攻撃時波動付与(セカンドインパクト)は攻撃時に一度強烈な魔力裂波を追加で発生させるサポート魔法のようだ。


 しかしデメリットとして使用者にもダメージが加わるが、防衛魔力解放(カウンター)でダメージを軽減しつつさらに反撃を繰り出すため実質3回攻撃のインチキ戦法だ。


 受けたダメージは超再生で再生し全てのデメリットを補う。


「フハハハハハ!」


 影は高らかに笑い自身を傷付けると凄まじい衝撃波がステージを抉り飛ばす。


「──八撃蜂舞(ハチゲキホウマイ)


「──聖女の加護!」


 影は鋼糸を蹴りまるでスピアのように一点突きを放った。ソリスのシールドを薄氷のように砕き、防御姿勢を崩す。彼女の剣に当たるとインチキ戦法が発動しソリスは強烈な波動と裂波をもろに受ける。それを八撃も。


「があっ!?」


 聖女の加護ではカバーしきれないほどのダメージ量。ソリスは常時再生が追いついていないのか、鼻や口、目から出血する。


 影は波動の反動でもう一度鋼糸に触れる。


「──四脚豪烈(シキャクゴウレツ)


 足払い、下段廻し蹴り、中段廻し蹴り、上段廻し蹴りを高速で行って、魔力の籠もった足で踵落としをする。


 なおこれにも波動、裂波が追加で加わる。


 ステージは衝撃により粉砕しており、砂のようにサラサラとした足場になる。


 直撃を何度も受けているソリスが耐えられるはずもなく、彼女は白目を剥いてその場に膝をついて上を見上げる。

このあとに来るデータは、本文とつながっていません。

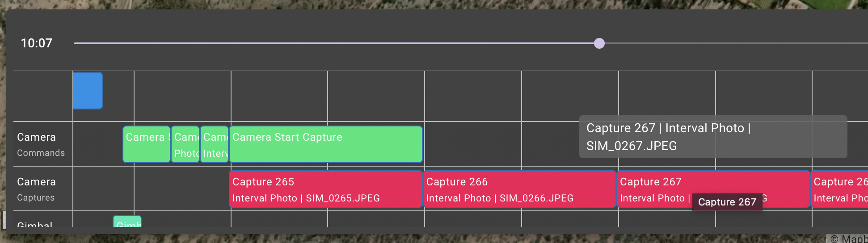The image size is (868, 243).
Task: Select the green Camera Interval command block
Action: [x=215, y=144]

「軟弱な聖女。ボクが殺すまでもない。セリアの魔法が下ればその体、燃え尽きることだろう。信頼するべき者に殺されることを悔いるといい」


 影はソリスに興味が失せたのかゆっくりと歩きセリアのもとに戻る。


 その様子を遠くで見ていたセイントイータは深刻な顔をして見ていた。


「これだけ離れても骨に響く……あの小娘を回収したいのに近づけない。それに加護に頼ってない脳筋スタイル……相性が悪い」


 そしてそこへ近づくエルフル。


「イータちゃん……セリアの回収は無しになりました」


 かなりキレている様子のエルフル。この迫力にはセイントイータも怯えてしまうようだ。


「ひっ……」


「私が失敗したんですよ。これから彼に何か言われると考えると面倒です」


 セイントイータは彼女の言葉を聞くと頭に血が登ったようで胸ぐらを掴む。


「どうすんだよ! 私のフルリエル様はどうなんだよ! 失敗したじゃ済まされねーぞこのアバズレ!」


 流石のエルフルは何も言い返せないようで視線を落とした。


「なんとか言えよ! 私の努力はどうなるんだよ!」


「……わかりません」


「っっっのやろう!」


 彼女はエルフルを殴り飛ばす。


「あれだけ啖呵を切ってたのにか!? もう知らねぇ。ニュールリストに会わせろ」


「……申し訳ありません、難しいです」


 セイントイータは呆れて彼女を殺害しようかとも考えたが力の差を理解して諦めた。


「あの影はどうするんだよぉ? 使えねぇ聖女はくたばった。もう直にここも吹き飛ばされるぞ」


「セリア……セリアちゃんだけは回収したいです」


「使い物にならねぇやつ回収してどうすんだよ!」


 するとエルフルはニンマリと笑顔になった。


「まだセリアちゃんの絶望する顔を見てないですから。ぱぱが死んだことをもう一度知ればどんなに壊れてくれるのか……。本当はその事実を知らせてから女神を重すつもりだったんですが……」


 彼女は体を震わせてよだれを垂らす。


「残念なのでおもちゃとして扱うことにしました」


「お前、自分の失態を忘れてねぇよな」


「ニュールリストには用済みになったセリアちゃんを渡せば許してくれそうなのでやっぱりいいです。私は何の責任も負いたくないですもん」


 エルフルはあざとい表情をつくり彼女に披露する。


「気色悪くてイカれたやつだぜ。だけど私も未来は変わってないみたいだから別にいいけどよぉ……」


 セイントイータは福音書を閉じてため息をつく。


「期間が延長されるって考えたら萎えるぜクソが」


「すみませんねー」


「メスガキがっ。私は逃げる。お前はここに残って消えてくれればいいんだけどよぉ」


「嫌です。どのみちセリアちゃんの回収はその後だからまた戻ってきてね?」


 セイントイータは舌打ちした後に無視して逃げる。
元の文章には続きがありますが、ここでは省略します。